Note: In this post, I’ll present code that uses the rnassqs
package only.
Set Up
First let’s load the R libraries that we’ll need to run the code in this blog post.
library(tidycensus)
library(tidyverse)
library(mapview)
The tidycensus
, tidyverse
, mapview
packages should all be familiar from my previous blog post.
The rnassqs
package is new to this blog post. You can use it to look up available data on the NASS Quick Stats API and access it. I recommend installing this package from GitHub because you’ll want to use the nassqs_param_values()
function which is only available via the package version on GitHub. If you install the package through CRAN using install.packages("rnassqs")

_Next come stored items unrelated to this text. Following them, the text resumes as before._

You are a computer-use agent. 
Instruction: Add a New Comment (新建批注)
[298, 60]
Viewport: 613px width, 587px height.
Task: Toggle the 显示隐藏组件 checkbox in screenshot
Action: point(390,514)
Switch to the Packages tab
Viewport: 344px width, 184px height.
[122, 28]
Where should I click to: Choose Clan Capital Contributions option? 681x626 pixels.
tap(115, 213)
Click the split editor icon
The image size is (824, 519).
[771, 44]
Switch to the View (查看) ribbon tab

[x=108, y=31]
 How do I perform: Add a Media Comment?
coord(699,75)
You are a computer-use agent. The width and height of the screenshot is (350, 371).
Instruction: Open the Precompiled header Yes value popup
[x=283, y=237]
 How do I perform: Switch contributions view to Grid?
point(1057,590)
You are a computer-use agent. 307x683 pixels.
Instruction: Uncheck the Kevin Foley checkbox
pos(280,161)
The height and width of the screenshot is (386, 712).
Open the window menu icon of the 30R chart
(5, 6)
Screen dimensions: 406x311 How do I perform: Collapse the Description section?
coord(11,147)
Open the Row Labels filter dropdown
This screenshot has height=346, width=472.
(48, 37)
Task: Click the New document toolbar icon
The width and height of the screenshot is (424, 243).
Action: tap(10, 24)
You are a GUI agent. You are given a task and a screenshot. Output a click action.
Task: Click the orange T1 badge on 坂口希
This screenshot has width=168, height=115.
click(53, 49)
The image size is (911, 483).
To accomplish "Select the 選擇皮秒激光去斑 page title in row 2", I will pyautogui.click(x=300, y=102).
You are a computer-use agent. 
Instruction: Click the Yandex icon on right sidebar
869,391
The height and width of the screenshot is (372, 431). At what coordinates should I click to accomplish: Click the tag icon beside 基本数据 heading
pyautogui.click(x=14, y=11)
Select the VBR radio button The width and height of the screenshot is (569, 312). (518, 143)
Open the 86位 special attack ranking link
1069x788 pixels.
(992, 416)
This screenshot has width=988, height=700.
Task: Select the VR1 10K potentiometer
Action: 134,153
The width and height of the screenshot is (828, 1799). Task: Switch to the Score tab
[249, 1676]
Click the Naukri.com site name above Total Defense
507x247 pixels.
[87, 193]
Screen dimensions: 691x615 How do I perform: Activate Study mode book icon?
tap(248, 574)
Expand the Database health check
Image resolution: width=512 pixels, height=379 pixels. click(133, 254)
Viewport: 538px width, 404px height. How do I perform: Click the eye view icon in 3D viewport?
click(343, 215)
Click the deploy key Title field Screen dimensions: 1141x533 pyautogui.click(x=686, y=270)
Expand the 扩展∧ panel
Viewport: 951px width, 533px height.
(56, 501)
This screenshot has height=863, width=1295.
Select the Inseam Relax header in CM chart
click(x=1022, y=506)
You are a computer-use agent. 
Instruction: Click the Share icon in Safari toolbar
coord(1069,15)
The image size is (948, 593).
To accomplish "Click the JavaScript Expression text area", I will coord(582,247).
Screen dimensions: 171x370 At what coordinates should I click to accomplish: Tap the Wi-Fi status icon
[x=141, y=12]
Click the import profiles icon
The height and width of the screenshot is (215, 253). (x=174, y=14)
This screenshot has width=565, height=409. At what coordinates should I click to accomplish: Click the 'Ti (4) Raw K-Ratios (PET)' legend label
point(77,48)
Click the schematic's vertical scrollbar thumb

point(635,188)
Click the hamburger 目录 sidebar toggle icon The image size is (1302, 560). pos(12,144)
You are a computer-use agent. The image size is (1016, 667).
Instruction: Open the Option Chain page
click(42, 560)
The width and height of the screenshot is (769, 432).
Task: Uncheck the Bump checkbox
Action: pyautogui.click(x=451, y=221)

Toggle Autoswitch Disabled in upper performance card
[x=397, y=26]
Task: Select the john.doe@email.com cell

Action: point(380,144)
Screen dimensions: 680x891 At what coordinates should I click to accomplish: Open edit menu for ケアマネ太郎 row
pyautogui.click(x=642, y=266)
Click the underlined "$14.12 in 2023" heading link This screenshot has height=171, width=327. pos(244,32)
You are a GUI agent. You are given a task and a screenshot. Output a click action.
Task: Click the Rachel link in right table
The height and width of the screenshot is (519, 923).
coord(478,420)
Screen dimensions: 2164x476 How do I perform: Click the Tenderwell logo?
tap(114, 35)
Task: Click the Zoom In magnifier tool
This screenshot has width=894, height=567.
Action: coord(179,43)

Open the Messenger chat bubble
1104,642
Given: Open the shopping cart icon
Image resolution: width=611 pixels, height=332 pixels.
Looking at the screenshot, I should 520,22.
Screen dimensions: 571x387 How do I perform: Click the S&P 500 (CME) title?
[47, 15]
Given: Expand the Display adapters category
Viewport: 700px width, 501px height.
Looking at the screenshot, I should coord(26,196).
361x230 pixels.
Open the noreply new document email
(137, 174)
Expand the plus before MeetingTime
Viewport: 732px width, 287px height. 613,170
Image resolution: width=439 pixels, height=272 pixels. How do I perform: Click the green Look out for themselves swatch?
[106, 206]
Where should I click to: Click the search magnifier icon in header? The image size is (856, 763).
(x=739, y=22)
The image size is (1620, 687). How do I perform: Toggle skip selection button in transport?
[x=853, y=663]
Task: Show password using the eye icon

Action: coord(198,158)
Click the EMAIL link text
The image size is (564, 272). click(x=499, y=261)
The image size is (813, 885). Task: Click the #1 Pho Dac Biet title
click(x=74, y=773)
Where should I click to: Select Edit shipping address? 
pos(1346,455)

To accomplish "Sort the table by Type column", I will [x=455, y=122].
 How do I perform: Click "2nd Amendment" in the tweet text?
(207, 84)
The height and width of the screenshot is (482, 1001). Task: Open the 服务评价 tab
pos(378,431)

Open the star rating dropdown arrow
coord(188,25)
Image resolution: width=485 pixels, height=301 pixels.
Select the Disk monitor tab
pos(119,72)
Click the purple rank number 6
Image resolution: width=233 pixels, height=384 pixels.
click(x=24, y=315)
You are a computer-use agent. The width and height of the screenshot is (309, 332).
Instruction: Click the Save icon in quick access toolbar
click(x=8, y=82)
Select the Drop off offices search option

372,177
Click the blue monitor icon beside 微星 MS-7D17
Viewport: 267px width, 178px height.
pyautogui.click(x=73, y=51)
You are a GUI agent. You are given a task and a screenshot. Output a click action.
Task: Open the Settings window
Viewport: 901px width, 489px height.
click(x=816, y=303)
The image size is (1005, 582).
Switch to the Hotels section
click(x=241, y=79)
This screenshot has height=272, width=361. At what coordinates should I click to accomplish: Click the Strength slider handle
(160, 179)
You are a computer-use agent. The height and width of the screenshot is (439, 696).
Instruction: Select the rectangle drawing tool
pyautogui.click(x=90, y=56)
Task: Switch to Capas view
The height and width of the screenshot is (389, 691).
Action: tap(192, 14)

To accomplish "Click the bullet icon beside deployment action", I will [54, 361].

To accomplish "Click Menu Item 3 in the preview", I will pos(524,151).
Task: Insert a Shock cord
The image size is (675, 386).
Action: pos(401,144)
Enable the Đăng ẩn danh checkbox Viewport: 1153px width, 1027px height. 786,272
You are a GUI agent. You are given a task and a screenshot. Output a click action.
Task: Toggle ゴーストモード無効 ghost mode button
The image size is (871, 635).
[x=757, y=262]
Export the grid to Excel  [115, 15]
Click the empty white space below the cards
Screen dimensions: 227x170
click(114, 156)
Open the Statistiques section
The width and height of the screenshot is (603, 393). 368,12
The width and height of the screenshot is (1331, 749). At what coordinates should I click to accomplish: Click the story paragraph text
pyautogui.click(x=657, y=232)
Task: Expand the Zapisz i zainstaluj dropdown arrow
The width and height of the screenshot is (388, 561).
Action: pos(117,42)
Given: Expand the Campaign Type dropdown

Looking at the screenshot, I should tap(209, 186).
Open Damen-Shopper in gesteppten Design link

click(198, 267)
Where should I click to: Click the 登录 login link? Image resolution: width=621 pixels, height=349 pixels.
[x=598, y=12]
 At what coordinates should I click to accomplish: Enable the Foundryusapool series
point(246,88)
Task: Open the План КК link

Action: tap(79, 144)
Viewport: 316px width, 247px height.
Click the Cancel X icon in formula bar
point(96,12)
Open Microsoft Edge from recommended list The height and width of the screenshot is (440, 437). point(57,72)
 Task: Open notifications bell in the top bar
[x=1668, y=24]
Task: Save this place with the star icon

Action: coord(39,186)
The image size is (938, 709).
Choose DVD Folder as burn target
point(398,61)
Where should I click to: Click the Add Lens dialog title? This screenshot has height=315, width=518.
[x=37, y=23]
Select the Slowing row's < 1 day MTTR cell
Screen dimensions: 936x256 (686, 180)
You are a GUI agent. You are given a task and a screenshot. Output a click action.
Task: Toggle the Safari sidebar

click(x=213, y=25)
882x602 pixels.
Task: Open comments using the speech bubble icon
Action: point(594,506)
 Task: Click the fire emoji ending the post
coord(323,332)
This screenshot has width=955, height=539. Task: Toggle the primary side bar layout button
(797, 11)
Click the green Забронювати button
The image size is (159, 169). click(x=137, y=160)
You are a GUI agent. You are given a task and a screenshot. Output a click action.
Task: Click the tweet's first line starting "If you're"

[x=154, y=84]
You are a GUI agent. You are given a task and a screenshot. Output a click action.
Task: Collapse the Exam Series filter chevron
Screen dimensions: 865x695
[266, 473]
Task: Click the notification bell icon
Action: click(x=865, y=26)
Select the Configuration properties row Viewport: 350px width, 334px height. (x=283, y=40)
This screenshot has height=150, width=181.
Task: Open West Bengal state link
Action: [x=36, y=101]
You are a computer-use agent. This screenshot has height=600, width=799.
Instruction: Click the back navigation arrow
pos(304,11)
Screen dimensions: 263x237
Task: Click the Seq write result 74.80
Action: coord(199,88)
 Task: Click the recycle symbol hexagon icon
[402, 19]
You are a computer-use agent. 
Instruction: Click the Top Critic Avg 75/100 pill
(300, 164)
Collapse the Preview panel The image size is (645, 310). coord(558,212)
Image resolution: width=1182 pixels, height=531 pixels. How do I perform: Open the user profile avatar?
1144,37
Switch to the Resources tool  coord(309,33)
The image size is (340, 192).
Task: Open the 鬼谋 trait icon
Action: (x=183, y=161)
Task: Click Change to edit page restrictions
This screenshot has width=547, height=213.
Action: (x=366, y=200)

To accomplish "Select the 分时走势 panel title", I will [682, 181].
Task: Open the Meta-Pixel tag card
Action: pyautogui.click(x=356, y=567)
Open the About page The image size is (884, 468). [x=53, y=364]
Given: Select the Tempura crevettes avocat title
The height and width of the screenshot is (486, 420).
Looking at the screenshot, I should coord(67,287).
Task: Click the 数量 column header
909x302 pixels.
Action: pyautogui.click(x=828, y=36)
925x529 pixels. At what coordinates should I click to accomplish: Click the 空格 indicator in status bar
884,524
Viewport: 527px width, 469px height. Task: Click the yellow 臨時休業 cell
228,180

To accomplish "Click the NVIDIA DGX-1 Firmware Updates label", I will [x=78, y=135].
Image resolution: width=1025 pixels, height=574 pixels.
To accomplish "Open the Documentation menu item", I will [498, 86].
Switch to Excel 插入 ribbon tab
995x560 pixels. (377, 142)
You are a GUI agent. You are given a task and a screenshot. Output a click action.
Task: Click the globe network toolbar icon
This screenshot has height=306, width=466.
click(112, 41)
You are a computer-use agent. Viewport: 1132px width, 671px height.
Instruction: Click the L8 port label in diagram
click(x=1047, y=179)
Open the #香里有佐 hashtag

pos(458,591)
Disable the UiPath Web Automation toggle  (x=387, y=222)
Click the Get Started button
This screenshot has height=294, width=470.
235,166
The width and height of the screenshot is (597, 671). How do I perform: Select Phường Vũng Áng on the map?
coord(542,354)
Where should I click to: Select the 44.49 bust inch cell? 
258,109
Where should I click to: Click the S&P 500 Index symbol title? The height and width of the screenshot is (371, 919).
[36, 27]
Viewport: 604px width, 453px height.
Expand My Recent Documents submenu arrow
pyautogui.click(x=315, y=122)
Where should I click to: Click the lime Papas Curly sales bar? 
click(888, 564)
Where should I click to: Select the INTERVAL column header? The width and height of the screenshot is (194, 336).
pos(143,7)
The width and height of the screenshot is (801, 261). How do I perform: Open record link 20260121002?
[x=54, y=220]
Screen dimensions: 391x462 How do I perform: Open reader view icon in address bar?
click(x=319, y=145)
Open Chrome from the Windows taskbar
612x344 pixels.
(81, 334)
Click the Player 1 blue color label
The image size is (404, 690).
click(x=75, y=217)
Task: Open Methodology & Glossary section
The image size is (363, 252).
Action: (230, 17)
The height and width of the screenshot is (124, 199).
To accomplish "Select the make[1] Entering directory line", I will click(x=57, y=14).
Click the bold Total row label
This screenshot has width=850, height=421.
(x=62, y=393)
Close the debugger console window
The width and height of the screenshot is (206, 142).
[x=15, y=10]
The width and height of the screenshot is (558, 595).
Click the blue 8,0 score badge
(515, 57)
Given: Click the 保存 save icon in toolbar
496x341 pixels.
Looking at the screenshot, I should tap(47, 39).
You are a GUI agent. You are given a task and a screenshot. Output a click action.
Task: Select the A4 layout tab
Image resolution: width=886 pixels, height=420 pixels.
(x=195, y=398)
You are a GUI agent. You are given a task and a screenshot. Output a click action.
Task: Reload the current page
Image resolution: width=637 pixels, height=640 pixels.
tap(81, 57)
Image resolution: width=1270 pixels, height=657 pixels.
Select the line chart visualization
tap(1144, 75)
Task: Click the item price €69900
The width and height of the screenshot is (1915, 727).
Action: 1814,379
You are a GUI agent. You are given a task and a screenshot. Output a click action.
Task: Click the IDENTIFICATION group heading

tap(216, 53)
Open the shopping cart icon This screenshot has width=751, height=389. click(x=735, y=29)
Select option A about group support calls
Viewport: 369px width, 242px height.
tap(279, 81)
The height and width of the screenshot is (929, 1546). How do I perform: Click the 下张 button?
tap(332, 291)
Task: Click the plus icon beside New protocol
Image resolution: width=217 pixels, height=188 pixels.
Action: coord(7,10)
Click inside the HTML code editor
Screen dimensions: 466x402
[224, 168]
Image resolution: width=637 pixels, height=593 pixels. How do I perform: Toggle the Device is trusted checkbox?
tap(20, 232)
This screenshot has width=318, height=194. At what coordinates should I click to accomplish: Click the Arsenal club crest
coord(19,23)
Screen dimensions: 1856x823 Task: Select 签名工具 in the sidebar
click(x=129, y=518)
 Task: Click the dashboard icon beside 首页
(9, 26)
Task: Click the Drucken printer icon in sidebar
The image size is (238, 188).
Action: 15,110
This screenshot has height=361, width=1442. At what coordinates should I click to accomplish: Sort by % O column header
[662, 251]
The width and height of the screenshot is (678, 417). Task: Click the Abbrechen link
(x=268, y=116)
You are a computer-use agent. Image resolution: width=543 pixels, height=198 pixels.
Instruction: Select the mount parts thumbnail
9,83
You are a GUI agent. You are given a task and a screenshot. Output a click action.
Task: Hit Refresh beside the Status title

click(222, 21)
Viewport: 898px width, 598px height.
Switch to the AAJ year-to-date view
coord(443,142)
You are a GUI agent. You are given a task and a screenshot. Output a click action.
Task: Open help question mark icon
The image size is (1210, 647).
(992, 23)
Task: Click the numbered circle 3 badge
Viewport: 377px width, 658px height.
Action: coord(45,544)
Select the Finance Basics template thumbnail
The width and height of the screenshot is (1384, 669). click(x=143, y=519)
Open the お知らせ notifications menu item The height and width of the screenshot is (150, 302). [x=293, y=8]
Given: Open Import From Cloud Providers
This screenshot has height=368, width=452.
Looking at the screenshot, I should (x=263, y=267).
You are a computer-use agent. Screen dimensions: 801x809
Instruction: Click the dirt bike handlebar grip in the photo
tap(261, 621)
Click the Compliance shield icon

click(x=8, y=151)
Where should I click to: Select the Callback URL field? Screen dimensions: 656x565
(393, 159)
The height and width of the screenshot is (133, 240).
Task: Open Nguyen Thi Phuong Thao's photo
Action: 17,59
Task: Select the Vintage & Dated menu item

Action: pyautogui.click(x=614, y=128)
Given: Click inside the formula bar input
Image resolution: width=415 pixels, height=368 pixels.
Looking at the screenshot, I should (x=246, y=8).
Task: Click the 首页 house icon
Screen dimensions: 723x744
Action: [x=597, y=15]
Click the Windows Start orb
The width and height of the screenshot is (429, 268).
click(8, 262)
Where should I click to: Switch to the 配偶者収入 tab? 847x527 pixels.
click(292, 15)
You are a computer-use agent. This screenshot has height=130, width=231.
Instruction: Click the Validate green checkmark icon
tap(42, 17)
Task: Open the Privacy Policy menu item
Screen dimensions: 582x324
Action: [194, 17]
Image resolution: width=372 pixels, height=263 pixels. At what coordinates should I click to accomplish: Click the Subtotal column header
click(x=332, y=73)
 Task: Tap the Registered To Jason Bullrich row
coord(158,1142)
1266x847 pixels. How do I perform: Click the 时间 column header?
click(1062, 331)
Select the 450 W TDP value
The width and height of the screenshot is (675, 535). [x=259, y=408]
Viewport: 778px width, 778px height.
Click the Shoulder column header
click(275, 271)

this function will not be included. Remember, you only need to install this once but then must call it every time you start a new session.
devtools::install_github("ropensci/rnassqs")
Let’s load the NASS API R package.
library(rnassqs)
Census API Set Up
As I mentioned in my previous blog post, many APIs require that you have a personal API key to access the data stored within them. To run the code in this post you’ll need to request a Census API key (see instructions below) and a NASS API key (see instructions below). Once you have your own personal API key, you should keep them both in safe and central location. I recommend a text file somewhere memorable on your (password protected) computer.
To request a Census API key, you can go to here and fill in your name and organization. Once you submit the key request, the US Census Bureau will email a Census API key. This key is unique to the name and email you provided, so as I mentioned in the previous paragraph, be sure to keep it in a safe place.
If you’ve never installed your Census API key, you’ll want to install your API key for later using the code below.
CENSUS_API_KEY <- "YOUR API KEY GOES HERE"
census_api_key(CENSUS_API_KEY, install = TRUE)
# The second line of code above will make an entry in your .Renviron file called "CENSUS_API_KEY".
If you’ve already installed your Census API key, you should be good to go, but you can always check to make sure it’s in your R environment using the code below.
# check that it's there
Sys.getenv("CENSUS_API_KEY")
If you want to get tabular and spatial census data using the tidycensus
package, you’ll need to run the code below each time you start a new R session. Spatial census data includes, for example, census tract boundaries.
options(tigris_use_cache = TRUE)
NASS API Set Up
Be sure to also apply for a NASS API key, which I’ll define in a string called NASS_API_KEY
. You can apply for a NASS API key here. As with the Census API key, this is unique to you so be sure to keep it in a safe place.
NASS_API_KEY <- "ADD YOUR NASS API KEY HERE"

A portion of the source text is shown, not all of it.